◆ Exercise brief: Set all the entries down again, unaltered.

◆ Supplied data:
------------------------------------------------------------
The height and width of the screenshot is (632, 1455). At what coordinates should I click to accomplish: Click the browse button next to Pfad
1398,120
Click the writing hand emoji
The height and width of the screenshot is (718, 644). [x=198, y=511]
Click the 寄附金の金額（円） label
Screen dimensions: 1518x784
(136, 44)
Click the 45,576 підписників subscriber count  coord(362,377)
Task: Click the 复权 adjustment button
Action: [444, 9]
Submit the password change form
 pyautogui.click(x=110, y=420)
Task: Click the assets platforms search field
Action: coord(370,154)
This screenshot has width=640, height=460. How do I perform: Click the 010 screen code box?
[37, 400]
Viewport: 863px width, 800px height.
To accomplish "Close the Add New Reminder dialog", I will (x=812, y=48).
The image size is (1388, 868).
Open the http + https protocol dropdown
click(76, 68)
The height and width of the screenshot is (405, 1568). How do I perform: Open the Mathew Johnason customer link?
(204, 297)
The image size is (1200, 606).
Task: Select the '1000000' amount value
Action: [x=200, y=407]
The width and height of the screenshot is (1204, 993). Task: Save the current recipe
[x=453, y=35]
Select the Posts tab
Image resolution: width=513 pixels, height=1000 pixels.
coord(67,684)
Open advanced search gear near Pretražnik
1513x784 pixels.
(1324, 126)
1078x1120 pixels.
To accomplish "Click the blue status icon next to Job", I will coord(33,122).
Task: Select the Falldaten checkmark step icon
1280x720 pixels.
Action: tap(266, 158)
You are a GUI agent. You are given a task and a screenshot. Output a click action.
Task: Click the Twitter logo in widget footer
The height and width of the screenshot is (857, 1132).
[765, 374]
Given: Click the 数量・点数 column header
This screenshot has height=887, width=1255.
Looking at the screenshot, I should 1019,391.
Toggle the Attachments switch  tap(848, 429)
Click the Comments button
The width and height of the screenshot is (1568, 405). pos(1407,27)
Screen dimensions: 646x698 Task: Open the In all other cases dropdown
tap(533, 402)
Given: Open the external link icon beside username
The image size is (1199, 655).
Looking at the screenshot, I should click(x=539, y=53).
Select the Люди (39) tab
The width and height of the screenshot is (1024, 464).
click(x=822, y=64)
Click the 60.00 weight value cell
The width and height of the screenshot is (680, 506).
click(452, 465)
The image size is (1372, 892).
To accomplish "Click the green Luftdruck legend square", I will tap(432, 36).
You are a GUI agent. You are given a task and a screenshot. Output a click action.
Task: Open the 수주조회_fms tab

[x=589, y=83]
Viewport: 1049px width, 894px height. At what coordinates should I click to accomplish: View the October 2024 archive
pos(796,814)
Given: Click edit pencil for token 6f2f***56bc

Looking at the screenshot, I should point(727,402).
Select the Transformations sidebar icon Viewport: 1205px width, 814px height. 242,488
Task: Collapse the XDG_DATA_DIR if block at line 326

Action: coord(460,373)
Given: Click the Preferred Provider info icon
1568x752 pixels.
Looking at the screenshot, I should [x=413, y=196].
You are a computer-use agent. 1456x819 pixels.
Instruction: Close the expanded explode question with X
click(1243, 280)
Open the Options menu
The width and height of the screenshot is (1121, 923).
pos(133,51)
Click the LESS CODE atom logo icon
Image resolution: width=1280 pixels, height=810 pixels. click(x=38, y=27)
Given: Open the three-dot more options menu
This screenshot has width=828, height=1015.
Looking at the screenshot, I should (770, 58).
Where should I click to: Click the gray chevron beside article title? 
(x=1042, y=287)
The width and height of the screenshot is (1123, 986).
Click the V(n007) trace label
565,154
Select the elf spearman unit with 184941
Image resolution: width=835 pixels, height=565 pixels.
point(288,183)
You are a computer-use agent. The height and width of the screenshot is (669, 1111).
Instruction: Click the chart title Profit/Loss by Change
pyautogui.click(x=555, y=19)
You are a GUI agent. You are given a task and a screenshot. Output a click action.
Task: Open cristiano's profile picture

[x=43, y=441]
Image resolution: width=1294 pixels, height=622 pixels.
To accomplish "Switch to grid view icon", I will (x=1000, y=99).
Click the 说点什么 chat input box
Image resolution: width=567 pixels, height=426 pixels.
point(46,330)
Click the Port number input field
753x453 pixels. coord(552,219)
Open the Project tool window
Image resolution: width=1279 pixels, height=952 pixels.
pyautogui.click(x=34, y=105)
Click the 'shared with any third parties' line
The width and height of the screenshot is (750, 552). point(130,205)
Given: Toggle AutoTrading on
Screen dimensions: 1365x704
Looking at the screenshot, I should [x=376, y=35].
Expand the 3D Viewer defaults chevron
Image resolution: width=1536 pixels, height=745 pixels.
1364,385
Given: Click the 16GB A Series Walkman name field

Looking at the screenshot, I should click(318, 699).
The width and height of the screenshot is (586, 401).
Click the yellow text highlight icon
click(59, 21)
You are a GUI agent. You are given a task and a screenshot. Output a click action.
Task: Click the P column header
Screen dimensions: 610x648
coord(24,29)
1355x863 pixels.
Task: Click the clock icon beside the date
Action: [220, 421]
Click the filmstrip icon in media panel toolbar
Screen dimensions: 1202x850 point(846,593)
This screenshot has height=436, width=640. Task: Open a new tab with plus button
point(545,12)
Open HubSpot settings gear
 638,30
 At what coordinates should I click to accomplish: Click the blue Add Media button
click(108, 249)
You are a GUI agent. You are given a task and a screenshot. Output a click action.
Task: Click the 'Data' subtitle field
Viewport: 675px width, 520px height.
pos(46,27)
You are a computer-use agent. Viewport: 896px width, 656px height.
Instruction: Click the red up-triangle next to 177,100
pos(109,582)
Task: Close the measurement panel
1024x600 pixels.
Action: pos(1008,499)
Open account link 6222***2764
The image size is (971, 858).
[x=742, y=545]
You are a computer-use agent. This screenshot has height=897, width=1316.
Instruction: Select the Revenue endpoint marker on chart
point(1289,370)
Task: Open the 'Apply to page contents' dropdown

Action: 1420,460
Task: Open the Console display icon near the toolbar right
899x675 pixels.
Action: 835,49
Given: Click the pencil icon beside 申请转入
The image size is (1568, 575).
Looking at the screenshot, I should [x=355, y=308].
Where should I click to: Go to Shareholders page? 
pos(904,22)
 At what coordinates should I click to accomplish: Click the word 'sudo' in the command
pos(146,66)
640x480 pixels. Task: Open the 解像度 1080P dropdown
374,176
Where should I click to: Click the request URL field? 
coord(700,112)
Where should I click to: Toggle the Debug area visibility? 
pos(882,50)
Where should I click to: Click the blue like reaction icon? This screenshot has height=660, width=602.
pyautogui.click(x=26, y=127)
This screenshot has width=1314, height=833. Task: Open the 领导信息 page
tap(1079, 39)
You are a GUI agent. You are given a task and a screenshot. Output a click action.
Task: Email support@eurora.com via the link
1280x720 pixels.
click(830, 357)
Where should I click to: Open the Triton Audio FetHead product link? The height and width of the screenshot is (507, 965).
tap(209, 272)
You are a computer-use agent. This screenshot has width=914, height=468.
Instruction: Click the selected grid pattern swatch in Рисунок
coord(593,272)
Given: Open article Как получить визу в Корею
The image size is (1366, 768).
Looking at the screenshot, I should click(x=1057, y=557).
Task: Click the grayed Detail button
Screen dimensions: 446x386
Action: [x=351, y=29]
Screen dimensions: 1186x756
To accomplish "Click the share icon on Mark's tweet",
------------------------------------------------------------
◆ Answer for this exercise:
The height and width of the screenshot is (632, 1455). At what coordinates should I click to accomplish: Click the browse button next to Pfad
1398,120
Click the writing hand emoji
The height and width of the screenshot is (718, 644). [x=198, y=511]
Click the 寄附金の金額（円） label
Screen dimensions: 1518x784
(136, 44)
Click the 45,576 підписників subscriber count  coord(362,377)
Task: Click the 复权 adjustment button
Action: [444, 9]
Submit the password change form
 pyautogui.click(x=110, y=420)
Task: Click the assets platforms search field
Action: coord(370,154)
This screenshot has width=640, height=460. How do I perform: Click the 010 screen code box?
[37, 400]
Viewport: 863px width, 800px height.
To accomplish "Close the Add New Reminder dialog", I will (x=812, y=48).
The image size is (1388, 868).
Open the http + https protocol dropdown
click(76, 68)
The height and width of the screenshot is (405, 1568). How do I perform: Open the Mathew Johnason customer link?
(204, 297)
The image size is (1200, 606).
Task: Select the '1000000' amount value
Action: [x=200, y=407]
The width and height of the screenshot is (1204, 993). Task: Save the current recipe
[x=453, y=35]
Select the Posts tab
Image resolution: width=513 pixels, height=1000 pixels.
coord(67,684)
Open advanced search gear near Pretražnik
1513x784 pixels.
(1324, 126)
1078x1120 pixels.
To accomplish "Click the blue status icon next to Job", I will coord(33,122).
Task: Select the Falldaten checkmark step icon
1280x720 pixels.
Action: tap(266, 158)
You are a GUI agent. You are given a task and a screenshot. Output a click action.
Task: Click the Twitter logo in widget footer
The height and width of the screenshot is (857, 1132).
[765, 374]
Given: Click the 数量・点数 column header
This screenshot has height=887, width=1255.
Looking at the screenshot, I should 1019,391.
Toggle the Attachments switch  tap(848, 429)
Click the Comments button
The width and height of the screenshot is (1568, 405). pos(1407,27)
Screen dimensions: 646x698 Task: Open the In all other cases dropdown
tap(533, 402)
Given: Open the external link icon beside username
The image size is (1199, 655).
Looking at the screenshot, I should click(x=539, y=53).
Select the Люди (39) tab
The width and height of the screenshot is (1024, 464).
click(x=822, y=64)
Click the 60.00 weight value cell
The width and height of the screenshot is (680, 506).
click(452, 465)
The image size is (1372, 892).
To accomplish "Click the green Luftdruck legend square", I will tap(432, 36).
You are a GUI agent. You are given a task and a screenshot. Output a click action.
Task: Open the 수주조회_fms tab

[x=589, y=83]
Viewport: 1049px width, 894px height. At what coordinates should I click to accomplish: View the October 2024 archive
pos(796,814)
Given: Click edit pencil for token 6f2f***56bc

Looking at the screenshot, I should point(727,402).
Select the Transformations sidebar icon Viewport: 1205px width, 814px height. 242,488
Task: Collapse the XDG_DATA_DIR if block at line 326

Action: coord(460,373)
Given: Click the Preferred Provider info icon
1568x752 pixels.
Looking at the screenshot, I should [x=413, y=196].
You are a computer-use agent. 1456x819 pixels.
Instruction: Close the expanded explode question with X
click(1243, 280)
Open the Options menu
The width and height of the screenshot is (1121, 923).
pos(133,51)
Click the LESS CODE atom logo icon
Image resolution: width=1280 pixels, height=810 pixels. click(x=38, y=27)
Given: Open the three-dot more options menu
This screenshot has width=828, height=1015.
Looking at the screenshot, I should (770, 58).
Where should I click to: Click the gray chevron beside article title? 
(x=1042, y=287)
The width and height of the screenshot is (1123, 986).
Click the V(n007) trace label
565,154
Select the elf spearman unit with 184941
Image resolution: width=835 pixels, height=565 pixels.
point(288,183)
You are a computer-use agent. The height and width of the screenshot is (669, 1111).
Instruction: Click the chart title Profit/Loss by Change
pyautogui.click(x=555, y=19)
You are a GUI agent. You are given a task and a screenshot. Output a click action.
Task: Open cristiano's profile picture

[x=43, y=441]
Image resolution: width=1294 pixels, height=622 pixels.
To accomplish "Switch to grid view icon", I will (x=1000, y=99).
Click the 说点什么 chat input box
Image resolution: width=567 pixels, height=426 pixels.
point(46,330)
Click the Port number input field
753x453 pixels. coord(552,219)
Open the Project tool window
Image resolution: width=1279 pixels, height=952 pixels.
pyautogui.click(x=34, y=105)
Click the 'shared with any third parties' line
The width and height of the screenshot is (750, 552). point(130,205)
Given: Toggle AutoTrading on
Screen dimensions: 1365x704
Looking at the screenshot, I should [x=376, y=35].
Expand the 3D Viewer defaults chevron
Image resolution: width=1536 pixels, height=745 pixels.
1364,385
Given: Click the 16GB A Series Walkman name field

Looking at the screenshot, I should click(318, 699).
The width and height of the screenshot is (586, 401).
Click the yellow text highlight icon
click(59, 21)
You are a GUI agent. You are given a task and a screenshot. Output a click action.
Task: Click the P column header
Screen dimensions: 610x648
coord(24,29)
1355x863 pixels.
Task: Click the clock icon beside the date
Action: [220, 421]
Click the filmstrip icon in media panel toolbar
Screen dimensions: 1202x850 point(846,593)
This screenshot has height=436, width=640. Task: Open a new tab with plus button
point(545,12)
Open HubSpot settings gear
 638,30
 At what coordinates should I click to accomplish: Click the blue Add Media button
click(108, 249)
You are a GUI agent. You are given a task and a screenshot. Output a click action.
Task: Click the 'Data' subtitle field
Viewport: 675px width, 520px height.
pos(46,27)
You are a computer-use agent. Viewport: 896px width, 656px height.
Instruction: Click the red up-triangle next to 177,100
pos(109,582)
Task: Close the measurement panel
1024x600 pixels.
Action: pos(1008,499)
Open account link 6222***2764
The image size is (971, 858).
[x=742, y=545]
You are a computer-use agent. This screenshot has height=897, width=1316.
Instruction: Select the Revenue endpoint marker on chart
point(1289,370)
Task: Open the 'Apply to page contents' dropdown

Action: 1420,460
Task: Open the Console display icon near the toolbar right
899x675 pixels.
Action: 835,49
Given: Click the pencil icon beside 申请转入
The image size is (1568, 575).
Looking at the screenshot, I should [x=355, y=308].
Where should I click to: Go to Shareholders page? 
pos(904,22)
 At what coordinates should I click to accomplish: Click the word 'sudo' in the command
pos(146,66)
640x480 pixels. Task: Open the 解像度 1080P dropdown
374,176
Where should I click to: Click the request URL field? 
coord(700,112)
Where should I click to: Toggle the Debug area visibility? 
pos(882,50)
Where should I click to: Click the blue like reaction icon? This screenshot has height=660, width=602.
pyautogui.click(x=26, y=127)
This screenshot has width=1314, height=833. Task: Open the 领导信息 page
tap(1079, 39)
You are a GUI agent. You are given a task and a screenshot. Output a click action.
Task: Email support@eurora.com via the link
1280x720 pixels.
click(830, 357)
Where should I click to: Open the Triton Audio FetHead product link? The height and width of the screenshot is (507, 965).
tap(209, 272)
You are a computer-use agent. This screenshot has width=914, height=468.
Instruction: Click the selected grid pattern swatch in Рисунок
coord(593,272)
Given: Open article Как получить визу в Корею
The image size is (1366, 768).
Looking at the screenshot, I should click(x=1057, y=557).
Task: Click the grayed Detail button
Screen dimensions: 446x386
Action: [x=351, y=29]
Screen dimensions: 1186x756
To accomplish "Click the share icon on Mark's tweet",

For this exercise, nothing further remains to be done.